Galeppini berada di Crans-Montana bersama keluarganya. Media Italia melaporkan bahwa ia pergi ke bar Constellation bersama dua temannya, yang berhasil menyelamatkan diri dari kebakaran dan dibawa ke rumah sakit terdekat.
Dari korban luka, 71 orang adalah warga Swiss, 14 orang Prancis, 11 orang Italia, dan ada empat orang Serbia, serta warga negara Bosnia, Belgia, Polandia, Portugal, dan Luksemburg.
Dalam 14 kasus, kewarganegaraan masih belum diketahui, kata komandan polisi regional kanton Wallis, Frederic Gisler.

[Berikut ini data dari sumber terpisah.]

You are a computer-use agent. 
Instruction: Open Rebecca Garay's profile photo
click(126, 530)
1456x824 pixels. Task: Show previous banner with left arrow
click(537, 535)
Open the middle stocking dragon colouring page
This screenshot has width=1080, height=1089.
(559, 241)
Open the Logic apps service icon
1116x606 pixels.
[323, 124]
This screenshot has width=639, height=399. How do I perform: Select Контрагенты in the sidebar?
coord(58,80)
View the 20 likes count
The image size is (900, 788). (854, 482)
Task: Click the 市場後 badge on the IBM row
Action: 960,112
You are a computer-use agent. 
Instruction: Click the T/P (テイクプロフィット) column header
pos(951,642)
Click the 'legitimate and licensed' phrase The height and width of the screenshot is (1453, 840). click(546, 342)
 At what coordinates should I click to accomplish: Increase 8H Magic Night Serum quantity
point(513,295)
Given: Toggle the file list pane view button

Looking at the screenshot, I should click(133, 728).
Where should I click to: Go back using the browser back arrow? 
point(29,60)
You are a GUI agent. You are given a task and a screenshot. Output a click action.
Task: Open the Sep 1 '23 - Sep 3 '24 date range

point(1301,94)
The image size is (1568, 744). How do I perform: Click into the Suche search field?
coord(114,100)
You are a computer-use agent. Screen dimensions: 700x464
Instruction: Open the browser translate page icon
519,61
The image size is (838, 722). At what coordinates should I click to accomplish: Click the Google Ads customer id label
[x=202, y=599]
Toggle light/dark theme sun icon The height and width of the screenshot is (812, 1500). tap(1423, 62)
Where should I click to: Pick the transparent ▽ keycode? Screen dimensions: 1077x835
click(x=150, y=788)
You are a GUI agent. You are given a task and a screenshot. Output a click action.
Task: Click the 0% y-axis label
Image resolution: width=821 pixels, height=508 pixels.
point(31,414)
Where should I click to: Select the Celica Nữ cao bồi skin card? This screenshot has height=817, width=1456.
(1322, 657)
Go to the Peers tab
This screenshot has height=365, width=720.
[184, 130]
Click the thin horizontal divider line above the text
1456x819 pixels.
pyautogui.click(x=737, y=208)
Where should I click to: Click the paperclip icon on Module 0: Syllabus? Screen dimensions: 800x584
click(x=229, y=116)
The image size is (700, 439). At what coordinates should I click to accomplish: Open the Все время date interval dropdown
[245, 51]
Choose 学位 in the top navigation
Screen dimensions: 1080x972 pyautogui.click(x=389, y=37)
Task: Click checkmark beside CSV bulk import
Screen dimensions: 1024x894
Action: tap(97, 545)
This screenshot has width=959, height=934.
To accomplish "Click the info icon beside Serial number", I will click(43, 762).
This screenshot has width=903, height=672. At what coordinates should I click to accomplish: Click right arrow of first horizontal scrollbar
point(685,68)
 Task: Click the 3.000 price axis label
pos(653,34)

Belgia, Prancis, Jerman, Italia, Luksemburg, dan Rumania termasuk di antara negara-negara yang membantu menampung para penyintas luka bakar. Komisioner manajemen krisis Uni Eropa Hadja Lahbib mengatakan 24 orang sudah dipindahkan.
Kepala kanton Wallis, Mathias Reynard, mengatakan total sekitar 50 orang akan dipindahkan untuk perawatan di luar Swiss.
Diduga Dipicu Kembang Api
Kebakaran yang melanda sebuah bar di resor ski Swiss dan menewaskan sedikitnya 40 orang kemungkinan besar bermula ketika kembang api jenis “lilin air mancur” diangkat terlalu dekat dengan langit-langit, kata kepala jaksa wilayah tersebut pada Jumat seperti dilansir CNA.
Para penyelidik sedang menyisir reruntuhan yang hangus dari tempat tersebut, memeriksa video di media sosial, dan mewawancarai para korban selamat untuk mencari petunjuk tentang bagaimana kebakaran dimulai pada dini hari Tahun Baru di ruang bawah tanah bar dan menyebar begitu cepat.
Gambar yang direkam oleh para pengunjung pesta menunjukkan kembang api tersangkut di bagian atas botol sampanye yang diletakkan dekat dengan langit-langit rendah bar di ruang bawah tanah, yang ditutupi dengan bahan busa peredam suara.
Namun, pemilik bar bersikeras bahwa semua standar keselamatan telah dipatuhi.
Para penyelidik yang berupaya mengungkap penyebab tragedi tersebut, yang terjadi pada dini hari Kamis di kota resor Crans-Montana di Pegunungan Alpen Swiss, telah memfokuskan perhatian pada kembang api setelah melihat rekaman ponsel dan berbicara dengan para korban selamat.
Gambar-gambar tersebut, beberapa diunggah secara online, direkam oleh para pengunjung pesta di bar Le Constellation dan menunjukkan kembang api yang tertancap di bagian atas botol sampanye yang diletakkan dekat dengan langit-langit rendah bar di ruang bawah tanah, yang ditutupi dengan bahan busa peredam suara.
Video menunjukkan bahan tersebut terbakar, tetapi para pengunjung—banyak di antaranya berusia akhir belasan dan dua puluhan tahun—terus menari, tidak menyadari jebakan maut yang mereka hadapi.
“Semuanya menunjukkan bahwa api bermula dari kembang api atau lilin Bengal yang dikibaskan tinggi di dekat langit-langit,” kata kepala jaksa wilayah Wallis, Beatrice Pilloud, dalam konferensi pers.
Ketika para pengunjung pesta menyadari bahaya yang mereka hadapi, kekacauan pun terjadi, dengan video yang menunjukkan mereka berebut dan berteriak.
Saksi mata menggambarkan adegan mengerikan ketika orang-orang mencoba memecahkan jendela untuk melarikan diri, sementara yang lain, dengan luka bakar parah, berhamburan ke jalan.
Sebagian besar dari 119 korban selamat berada dalam kondisi kritis, sehingga rumah sakit di Swiss kewalahan dan puluhan orang dibawa ke negara-negara Eropa tetangga untuk mendapatkan perawatan luka bakar khusus.